Kali ini Trump juga bikin kejutan. Sebab dia tetap merasa menang meskipun komisi pemilu di sana mengumumkan hasil pilpres versi resmi.

Presiden Trump membuat USA menjadi sangat berbeda selama empat tahun. Kebijakan dan pernyataannya penuh kejutan. Termasuk menganggap remeh pandemi covid. Menganggap pakai masker tidak berguna. Menganggap virus korona hasil rekayasa Partai Komunis Tiongkok.

 Saya perhatikan Trump sangat doyan memuntahkan ajektif atau kata sifat untuk mengejek lawan-lawannya di Twitter dan Facebook. Sleepy Joe. Crooked Hillary. Fake news. Nasty reporter. Nasty question.. etc etc.

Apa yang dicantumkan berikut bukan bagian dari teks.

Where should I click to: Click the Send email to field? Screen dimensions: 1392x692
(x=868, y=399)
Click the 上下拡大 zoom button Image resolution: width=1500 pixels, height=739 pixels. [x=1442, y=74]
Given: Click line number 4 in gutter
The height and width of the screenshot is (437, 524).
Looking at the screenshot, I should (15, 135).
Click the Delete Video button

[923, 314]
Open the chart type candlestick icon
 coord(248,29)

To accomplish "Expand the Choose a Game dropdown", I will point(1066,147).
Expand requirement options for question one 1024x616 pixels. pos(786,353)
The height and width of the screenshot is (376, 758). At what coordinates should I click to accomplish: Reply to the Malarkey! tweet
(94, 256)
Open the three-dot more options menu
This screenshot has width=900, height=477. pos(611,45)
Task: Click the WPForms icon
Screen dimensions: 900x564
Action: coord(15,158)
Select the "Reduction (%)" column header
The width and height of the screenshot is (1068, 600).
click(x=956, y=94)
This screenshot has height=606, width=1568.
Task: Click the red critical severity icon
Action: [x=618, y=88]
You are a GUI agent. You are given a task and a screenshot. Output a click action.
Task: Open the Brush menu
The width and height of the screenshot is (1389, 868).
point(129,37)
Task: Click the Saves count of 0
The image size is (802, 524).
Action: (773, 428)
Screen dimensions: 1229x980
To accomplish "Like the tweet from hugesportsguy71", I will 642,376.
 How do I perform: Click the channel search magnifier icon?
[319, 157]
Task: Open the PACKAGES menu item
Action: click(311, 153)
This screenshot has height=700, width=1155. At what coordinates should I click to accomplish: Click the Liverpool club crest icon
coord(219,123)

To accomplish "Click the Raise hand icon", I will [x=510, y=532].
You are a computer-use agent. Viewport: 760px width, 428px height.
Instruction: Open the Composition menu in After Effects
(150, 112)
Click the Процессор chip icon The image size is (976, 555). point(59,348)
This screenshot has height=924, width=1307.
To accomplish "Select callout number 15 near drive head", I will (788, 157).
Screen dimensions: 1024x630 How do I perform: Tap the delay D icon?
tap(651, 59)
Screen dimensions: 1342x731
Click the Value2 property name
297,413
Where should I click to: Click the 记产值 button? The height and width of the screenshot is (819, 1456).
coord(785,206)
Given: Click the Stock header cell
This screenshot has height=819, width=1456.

Kelihatannya jari-jari Pak Trump akan semakin gatal melihat hasil pilpres yang berbeda dengan bayangannya. Kata-kata kasar, ejekan, risakan, bakal berhamburan di akunnya hingga ia benar-benar out dari Gedung Putih.

Seru! Panas! Tegang.

Kita nikmati saja sambil ngopi dan mendengarkan alunan dangdut koplo! Toh, apa pun hasil pilpres di USA, nasib rakyat Indonesia sama saja.

"aku merasa 
orang termiskin di dunia
yang penuh derita
bermandikan air mata
......."

5 komentar:

  1. Ada satu grup pendukung Trump yg paling setia, ialah penganut Kristen Haleluya, alias Injili. Sebelum pemilu 2016, Trump pidato di depan pemimpin2 mereka:” I will make Christianity a Power again.” Dan pemimpin2 tsb, termasuk Franklin, anak mendiang pendeta ternama Billy, mengerahkan umat2 mereka utk mencoblos Trump. Pdhal yang menawarkan ini seorang yg ketahuan pernah melecehkan perempuan, menggelapkan pajak, kawin 3 kali, main seks dan kemudian membayarinya utk diam - ketika istrinya sedang hamil, dll.

    Sebelum Yesus mulai bekerja, dia berpuasa di gurun dan dicobai oleh Iblis. Lihatlah kerajaan dan harta di dunia ini, semua itu akan kuberikan kepadamu jika engkau mau turut aku. Sama dgn yg ditawarkan Trump kpd pendeta2 tersebut.

    Kesimpulan saya, pendeta2 Haleluya itu bukan mencontoh Kristus tetapi pengikut Iblis.

    BalasHapus
  2. Dui dui... Trump ini seorang demagog ulung. Dia memanipulasi kristianitas untuk kepentingan politiknya sendiri.
    Anehnya, banyak orang Amerika juga mabuk agama karena termakan aliran haleluya haleluya yang mengagung-agungkan teologi sukses uang uang uang...

    Amerika sangat maju dan modern tapi ternyata masih banyak orang yang tidak kritis. Pemilih Trump juga 70 juta lebih atau hampir setara dengan pemilih Biden.

    Ini menunjukkan bahwa rakyat USA terbelah parah antara merah dan biru. Akan semakin parah ketika diamplifikasi oleh media sosial.

    BalasHapus
    Balasan
    1. Agama nomer 1 Wong Amerika ialah mammonisme. Bukan protestantisme.

      Hapus
  3. Pemilih Biden 79 juta Pak Lambertus, jadi sama sekali tidak setara. Beda jauh, kalau untuk ukuran Amerika. Setelah semuanya dihitung, mungkin jatuhnya 80juta. Hanya, di dalam sistem electoral college yg bejat ini, kekuatan politik ada di negara2 bagian eks penindas yg jalan pikirannya masih penuh dengan prasangka dan kebencian thd liyan.

    BalasHapus
  4. Bermandikan Airmata, Oh, betapa mujurnya dikau.
    Jaman milenial, orang harus ke apotek untuk membeli obat-tetes Airmata Palsu, lacrime artificialis.
    " Aku merasa orang terhina di dunia yang penuh dosa, Airmata-ku habislah sudah, bagai daun-daun kering "

    Mati semut karena Gula, Mati orang karena Akhlaq.
    Sebelum terlambat kembali ke pendidikan Budipekerti, biarlah Akhlaq diajarkan di gurun Taklamakan.